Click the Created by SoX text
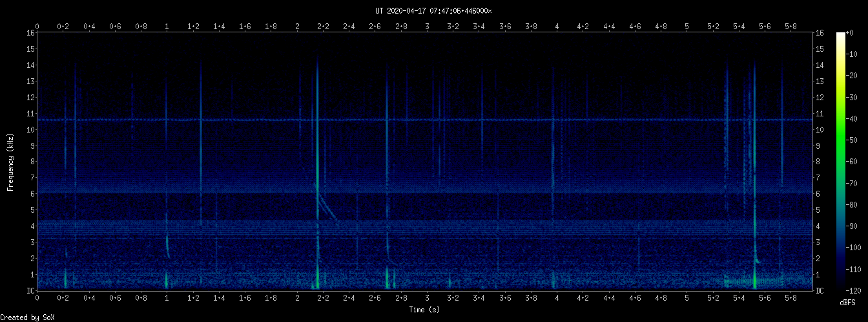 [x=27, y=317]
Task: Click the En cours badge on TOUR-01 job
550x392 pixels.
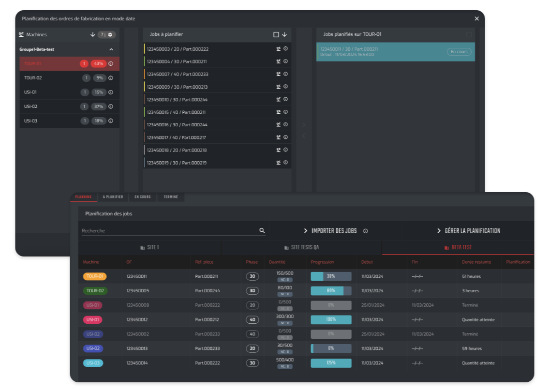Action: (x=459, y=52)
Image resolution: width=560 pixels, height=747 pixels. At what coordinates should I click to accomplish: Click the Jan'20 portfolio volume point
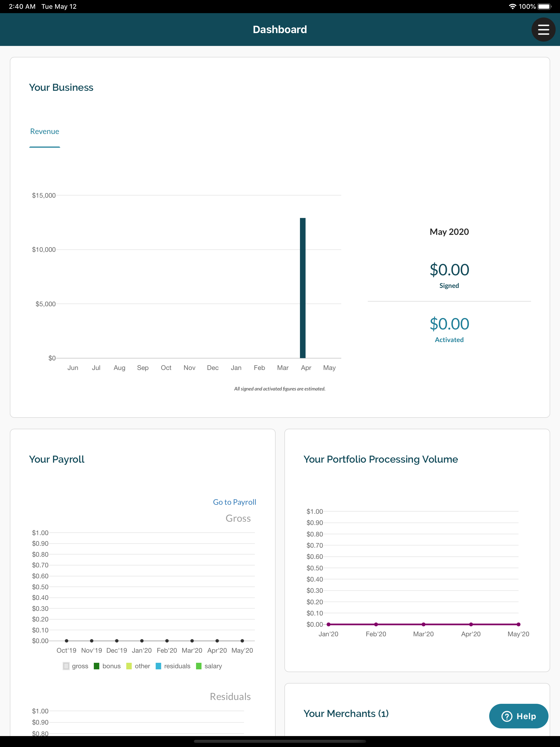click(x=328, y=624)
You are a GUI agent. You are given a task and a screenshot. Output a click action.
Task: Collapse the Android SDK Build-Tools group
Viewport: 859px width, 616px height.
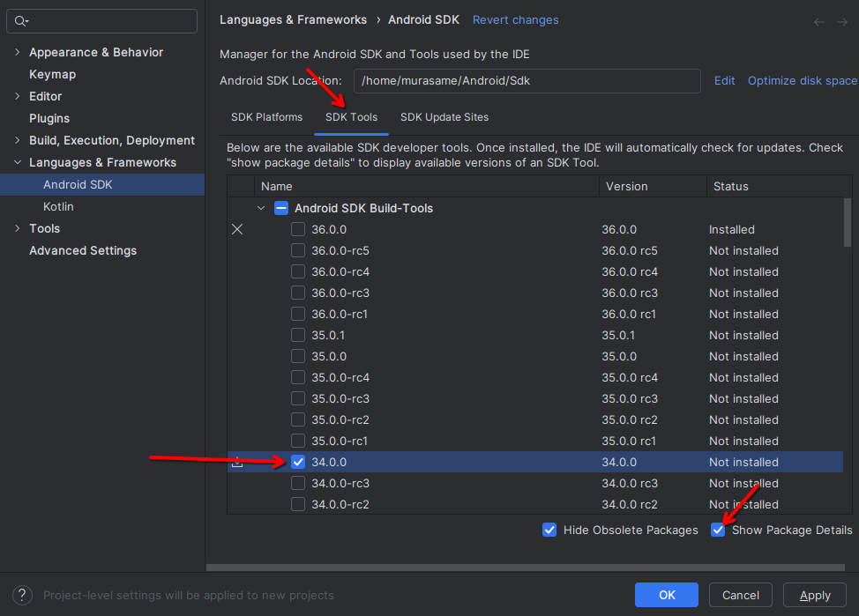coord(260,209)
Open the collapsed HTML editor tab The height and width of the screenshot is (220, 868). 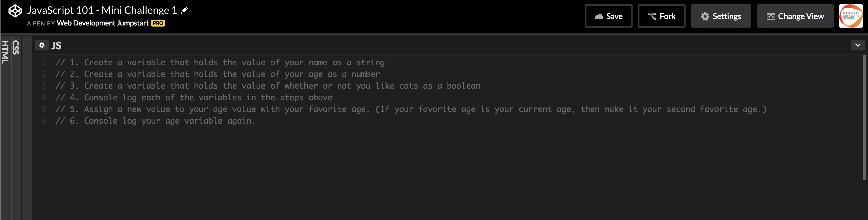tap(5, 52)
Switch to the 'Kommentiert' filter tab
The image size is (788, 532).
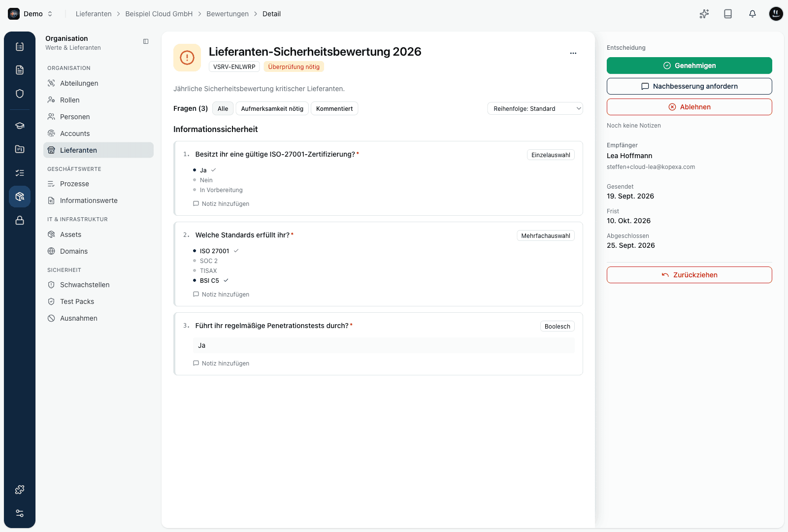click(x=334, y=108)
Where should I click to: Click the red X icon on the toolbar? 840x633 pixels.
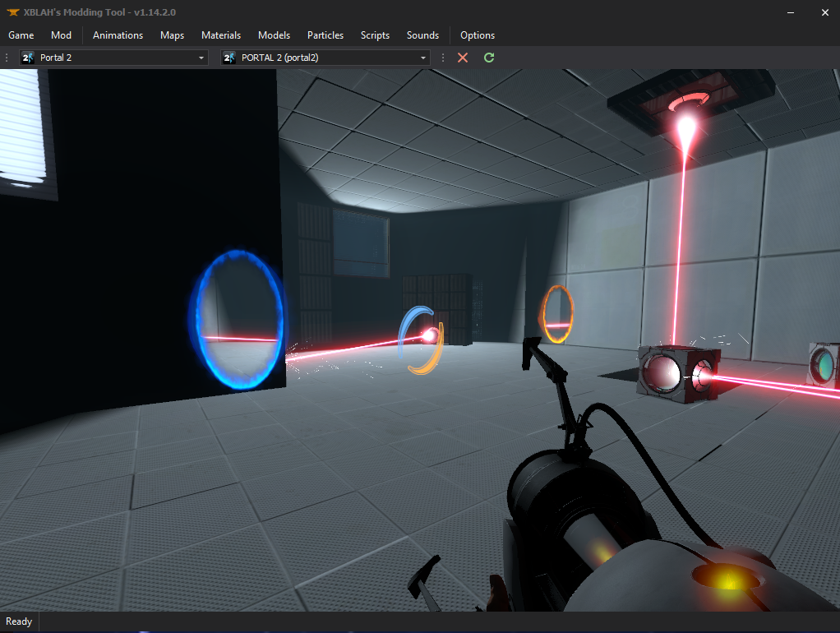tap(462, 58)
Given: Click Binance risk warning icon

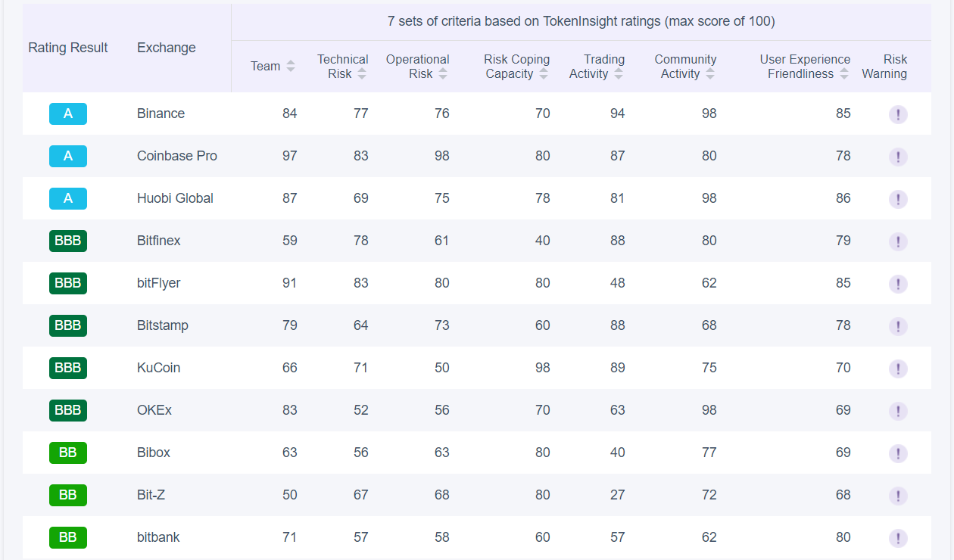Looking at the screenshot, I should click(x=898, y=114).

+--

All that is needed here is the run of lines from the one containing "Switch to the 'Kommentiert' filter tab" through the end of the material above, reproduced exactly and without pictures.

Switch to the 'Kommentiert' filter tab
The image size is (788, 532).
click(x=334, y=108)
Where should I click to: Click the red X icon on the toolbar? 840x633 pixels.
tap(462, 58)
Given: Click Binance risk warning icon

Looking at the screenshot, I should click(x=898, y=114).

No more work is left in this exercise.